- PROVIDED PASSAGE
Report: 34 percent of men think violence is sometimes necessary

27 April 2012, Friday /TODAY'S ZAMAN
A study on male and female perspectives of gender-based violence released on Thursday found 34.1 percent of male respondents think violence against women is necessary at times.

The Happy Children Association shared the findings of its “National Violence Against Women Study” at an international symposium on violence against women and children in Ankara on Thursday. The association had conducted face-to-face interviews with 500 men and 500 women from each of the provinces of Adana, Ankara, İstanbul, İzmir, Erzurum, Trabzon and Malatya.

Kırıkkale University Women's Issues and Research Center director Dr. Dolunay Şenol, who was personally involved in the data collection, said the report juxtaposes the different perspectives of men and women in Turkey on the pressing issue of gender-based violence.

In response to the question "Who has the right to hit a woman?" 89.5 percent of female correspondents answer, “No one.” While 14.9 percent of women say violence is sometimes necessary, the same figure for their male counterparts is 34.1 percent.

The study found that 28.8 percent of female respondents have suffered from gender-based violence. Most women who have experienced violence have been abused by their husbands (50.1 percent), followed by their fathers (27.1 percent).

Approximately one of every three women says she has experienced violence for “economic reasons.” The next most common “reason” why men abuse their wives is because they “talk back.”

According to the report, only one in five women who have suffered from gender-based violence has sought help. The most common reasons for not seeking help are out of concern for disbanding the family and fear that others would find out.

Parliamentary Speaker Cemil Çiçek, in light of this week's brotherhood-themed week to celebrate the birth of Prophet Muhammad, called on Turkey's Religious Affairs Directorate to weave the theme of violence against women into the important Islamic holiday in the future.

- SUPPLIED DATA
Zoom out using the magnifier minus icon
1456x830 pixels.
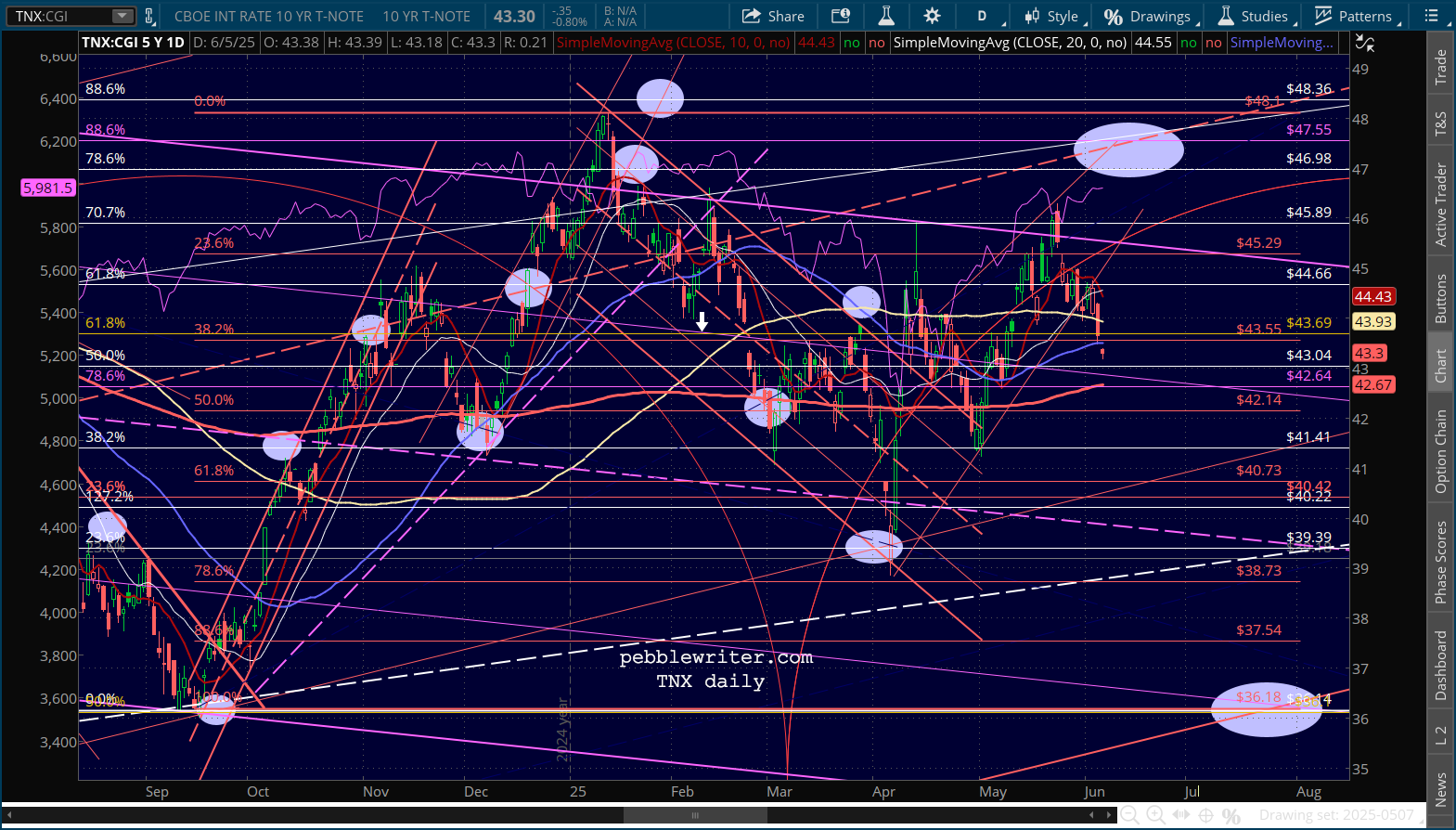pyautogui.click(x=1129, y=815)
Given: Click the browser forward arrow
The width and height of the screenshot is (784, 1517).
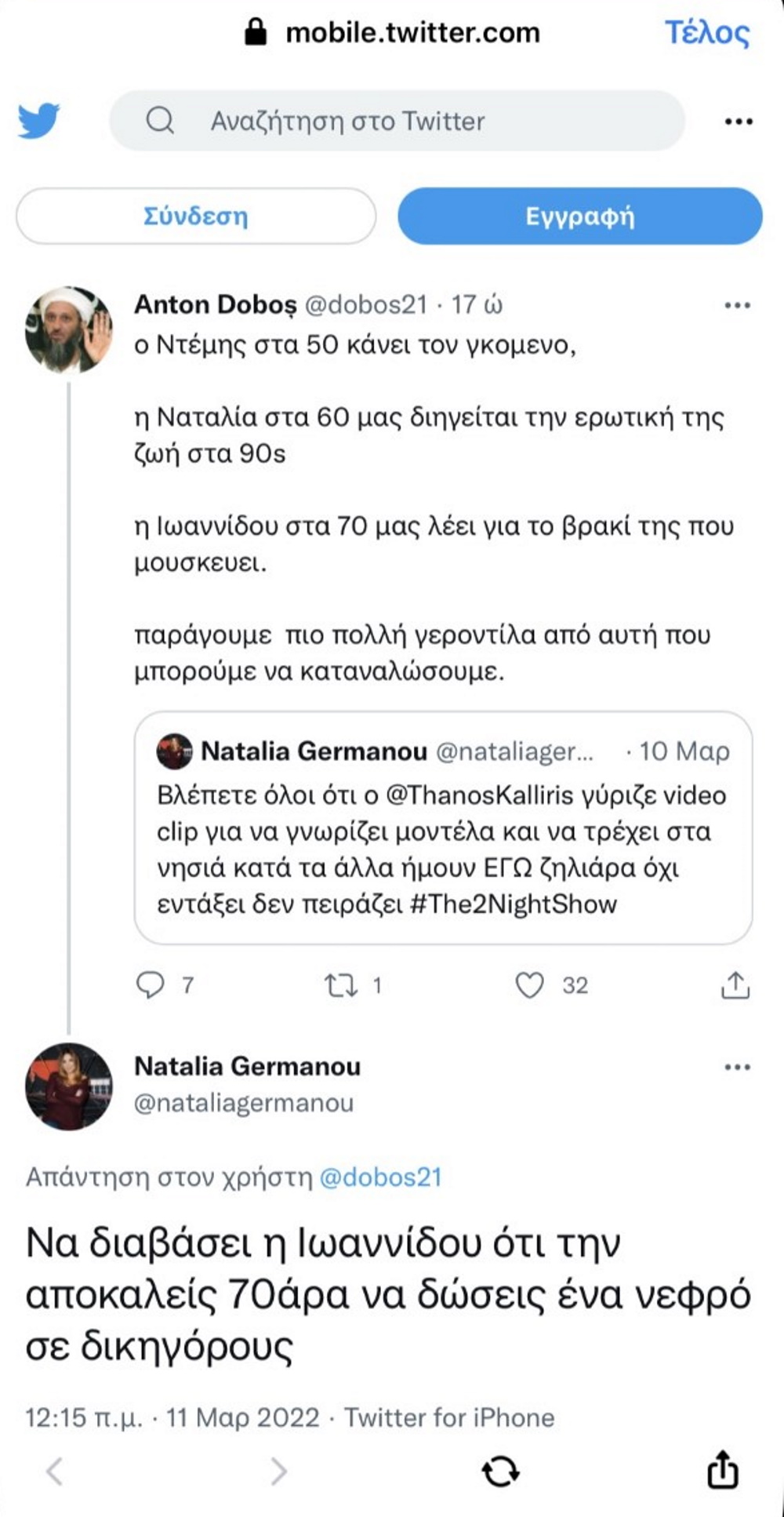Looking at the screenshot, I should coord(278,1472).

---

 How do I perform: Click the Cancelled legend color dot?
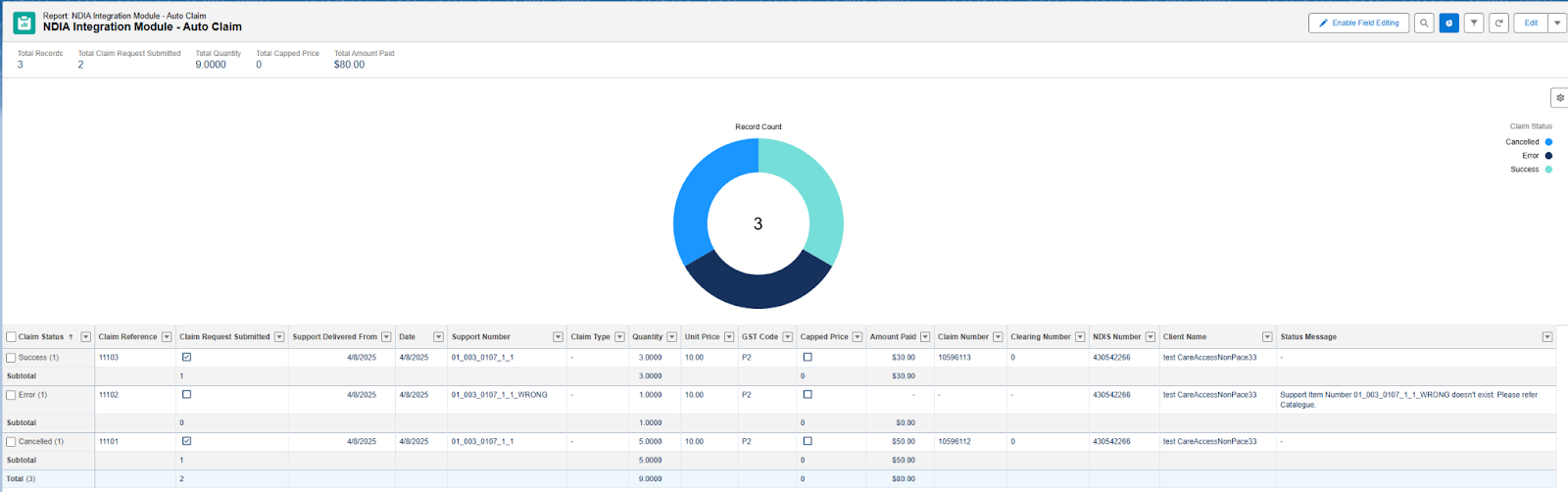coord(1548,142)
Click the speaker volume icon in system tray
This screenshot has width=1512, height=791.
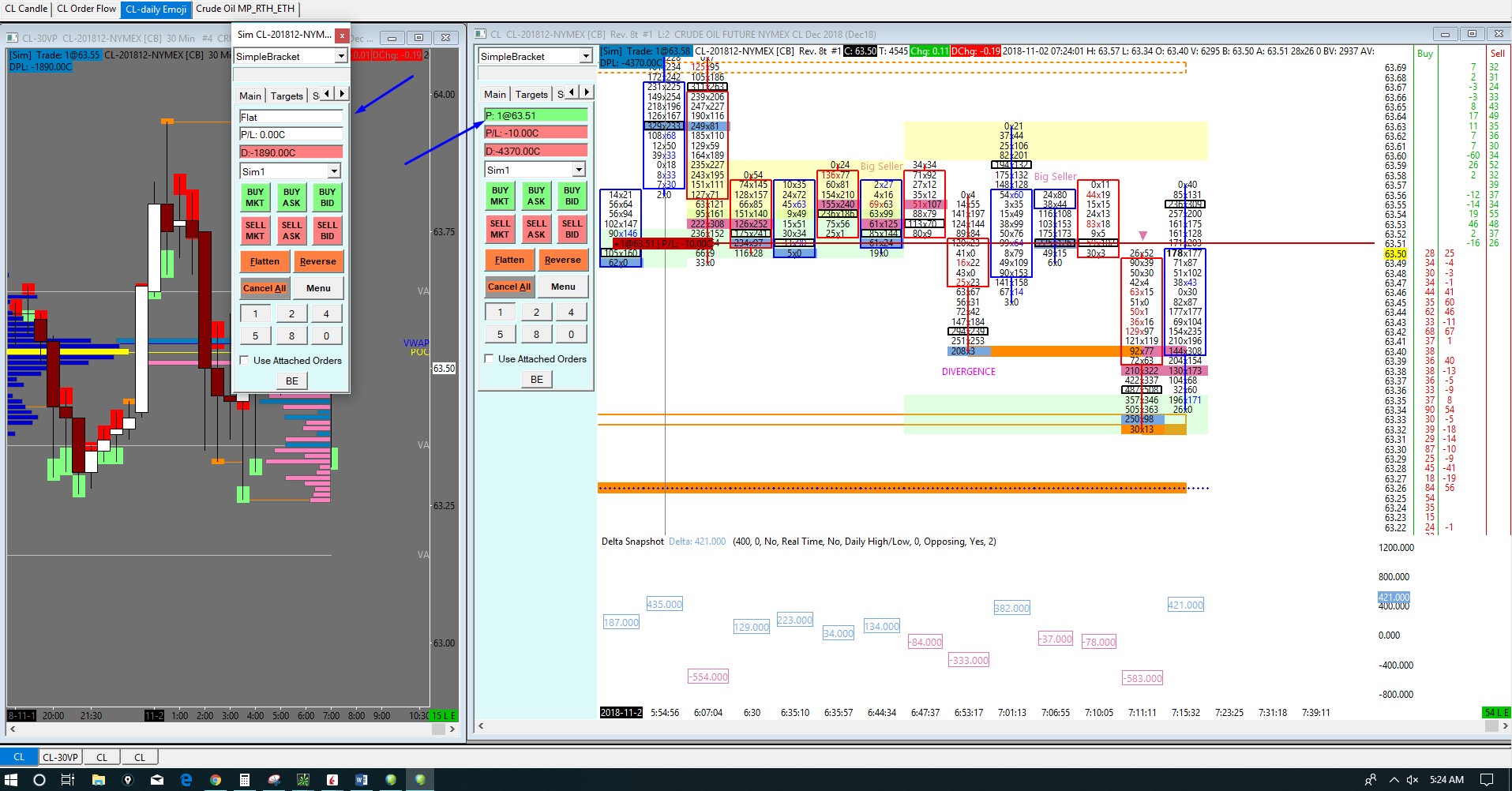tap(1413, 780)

==

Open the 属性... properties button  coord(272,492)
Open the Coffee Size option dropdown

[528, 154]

- WRITTEN PROBLEM 1
Answer these from the violence study report:
(a) How many men and how many women were interviewed in each province?
(b) Who had abused most of the women who experienced violence, and what percentage does the report give?
(c) What share of women who suffered gender-based violence sought help?
- WRITTEN PROBLEM 2
Output the records starting with the line that contains "Given: Click the browser forward arrow" and going on through the line that contains "Looking at the" as a two-column CSV with the header request,answer. Give one row per record, quote each field, turn line breaks into spaces, and leave out the pictures.

- EXPECTED OUTPUT 1
(a) 500 men and 500 women.
(b) Their husbands, at 50.1 percent.
(c) One in five.

- EXPECTED OUTPUT 2
request,answer
"Given: Click the browser forward arrow The width and height of the screenshot is (784, 1517).","Looking at the screenshot, I should coord(278,1472)."